--- LISTED ENTRIES Enclosed Below ---
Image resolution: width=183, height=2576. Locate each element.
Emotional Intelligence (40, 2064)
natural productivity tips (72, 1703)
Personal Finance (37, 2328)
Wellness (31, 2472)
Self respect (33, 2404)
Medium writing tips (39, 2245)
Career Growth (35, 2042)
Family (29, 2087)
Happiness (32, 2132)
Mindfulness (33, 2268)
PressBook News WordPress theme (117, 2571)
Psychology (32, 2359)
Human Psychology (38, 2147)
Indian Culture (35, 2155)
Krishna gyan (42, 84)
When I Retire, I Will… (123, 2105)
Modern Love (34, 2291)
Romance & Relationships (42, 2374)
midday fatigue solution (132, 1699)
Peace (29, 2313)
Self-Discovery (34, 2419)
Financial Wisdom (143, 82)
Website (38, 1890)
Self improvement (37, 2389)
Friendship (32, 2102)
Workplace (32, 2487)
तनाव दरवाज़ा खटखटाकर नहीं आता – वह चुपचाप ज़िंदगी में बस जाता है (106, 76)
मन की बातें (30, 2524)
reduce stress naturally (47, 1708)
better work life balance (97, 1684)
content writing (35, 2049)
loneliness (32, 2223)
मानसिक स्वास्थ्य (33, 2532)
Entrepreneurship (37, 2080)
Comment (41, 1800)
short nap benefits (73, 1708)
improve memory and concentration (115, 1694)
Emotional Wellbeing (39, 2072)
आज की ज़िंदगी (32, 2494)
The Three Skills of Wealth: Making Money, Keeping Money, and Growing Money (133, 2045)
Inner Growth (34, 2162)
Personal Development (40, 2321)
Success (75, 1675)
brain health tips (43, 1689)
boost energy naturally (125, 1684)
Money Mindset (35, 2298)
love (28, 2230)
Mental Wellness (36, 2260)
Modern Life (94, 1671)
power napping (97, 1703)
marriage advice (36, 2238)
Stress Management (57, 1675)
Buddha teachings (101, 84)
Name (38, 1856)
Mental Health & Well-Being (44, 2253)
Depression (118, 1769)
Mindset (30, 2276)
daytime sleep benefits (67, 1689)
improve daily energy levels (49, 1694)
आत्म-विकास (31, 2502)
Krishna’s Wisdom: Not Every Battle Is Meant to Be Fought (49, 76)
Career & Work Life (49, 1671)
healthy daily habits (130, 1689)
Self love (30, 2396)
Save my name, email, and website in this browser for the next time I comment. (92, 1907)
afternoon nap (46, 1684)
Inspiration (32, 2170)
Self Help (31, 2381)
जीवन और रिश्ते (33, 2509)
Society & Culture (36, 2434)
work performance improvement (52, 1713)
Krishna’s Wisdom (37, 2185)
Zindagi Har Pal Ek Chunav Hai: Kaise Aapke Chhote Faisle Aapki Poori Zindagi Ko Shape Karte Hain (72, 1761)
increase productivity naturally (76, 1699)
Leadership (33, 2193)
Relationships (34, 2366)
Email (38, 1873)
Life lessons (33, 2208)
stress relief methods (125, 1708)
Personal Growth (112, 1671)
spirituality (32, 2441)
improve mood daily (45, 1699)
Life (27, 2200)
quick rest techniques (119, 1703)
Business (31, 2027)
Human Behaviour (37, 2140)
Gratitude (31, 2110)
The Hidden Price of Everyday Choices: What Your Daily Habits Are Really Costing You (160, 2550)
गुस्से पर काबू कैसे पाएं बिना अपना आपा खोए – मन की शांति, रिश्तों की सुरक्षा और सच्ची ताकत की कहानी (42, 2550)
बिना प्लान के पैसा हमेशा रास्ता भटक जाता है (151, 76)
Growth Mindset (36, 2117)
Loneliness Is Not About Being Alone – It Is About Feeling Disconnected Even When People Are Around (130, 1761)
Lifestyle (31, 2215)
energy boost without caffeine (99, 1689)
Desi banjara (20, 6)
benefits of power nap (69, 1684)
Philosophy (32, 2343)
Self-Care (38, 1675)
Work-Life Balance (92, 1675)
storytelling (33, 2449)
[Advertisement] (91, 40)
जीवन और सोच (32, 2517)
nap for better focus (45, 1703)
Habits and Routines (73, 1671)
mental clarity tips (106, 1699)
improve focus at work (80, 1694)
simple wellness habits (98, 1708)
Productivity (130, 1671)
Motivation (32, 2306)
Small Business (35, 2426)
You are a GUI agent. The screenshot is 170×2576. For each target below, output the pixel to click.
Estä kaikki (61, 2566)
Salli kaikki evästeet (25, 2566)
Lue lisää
--- End of Enclosed LISTED ENTRIES ---
§ **INSTRUCTIONS TO FOLLOW**: Using the records above, output exactly the lines from the first through the line that contains "marriage advice (36, 2238)", with both of those included.

§ **RESPONSE**:
Image resolution: width=183, height=2576. Locate each element.
Emotional Intelligence (40, 2064)
natural productivity tips (72, 1703)
Personal Finance (37, 2328)
Wellness (31, 2472)
Self respect (33, 2404)
Medium writing tips (39, 2245)
Career Growth (35, 2042)
Family (29, 2087)
Happiness (32, 2132)
Mindfulness (33, 2268)
PressBook News WordPress theme (117, 2571)
Psychology (32, 2359)
Human Psychology (38, 2147)
Indian Culture (35, 2155)
Krishna gyan (42, 84)
When I Retire, I Will… (123, 2105)
Modern Love (34, 2291)
Romance & Relationships (42, 2374)
midday fatigue solution (132, 1699)
Peace (29, 2313)
Self-Discovery (34, 2419)
Financial Wisdom (143, 82)
Website (38, 1890)
Self improvement (37, 2389)
Friendship (32, 2102)
Workplace (32, 2487)
तनाव दरवाज़ा खटखटाकर नहीं आता – वह चुपचाप ज़िंदगी में बस जाता है (106, 76)
मन की बातें (30, 2524)
reduce stress naturally (47, 1708)
better work life balance (97, 1684)
content writing (35, 2049)
loneliness (32, 2223)
मानसिक स्वास्थ्य (33, 2532)
Entrepreneurship (37, 2080)
Comment (41, 1800)
short nap benefits (73, 1708)
improve memory and concentration (115, 1694)
Emotional Wellbeing (39, 2072)
आज की ज़िंदगी (32, 2494)
The Three Skills of Wealth: Making Money, Keeping Money, and Growing Money (133, 2045)
Inner Growth (34, 2162)
Personal Development (40, 2321)
Success (75, 1675)
brain health tips (43, 1689)
boost energy naturally (125, 1684)
Money Mindset (35, 2298)
love (28, 2230)
Mental Wellness (36, 2260)
Modern Life (94, 1671)
power napping (97, 1703)
marriage advice (36, 2238)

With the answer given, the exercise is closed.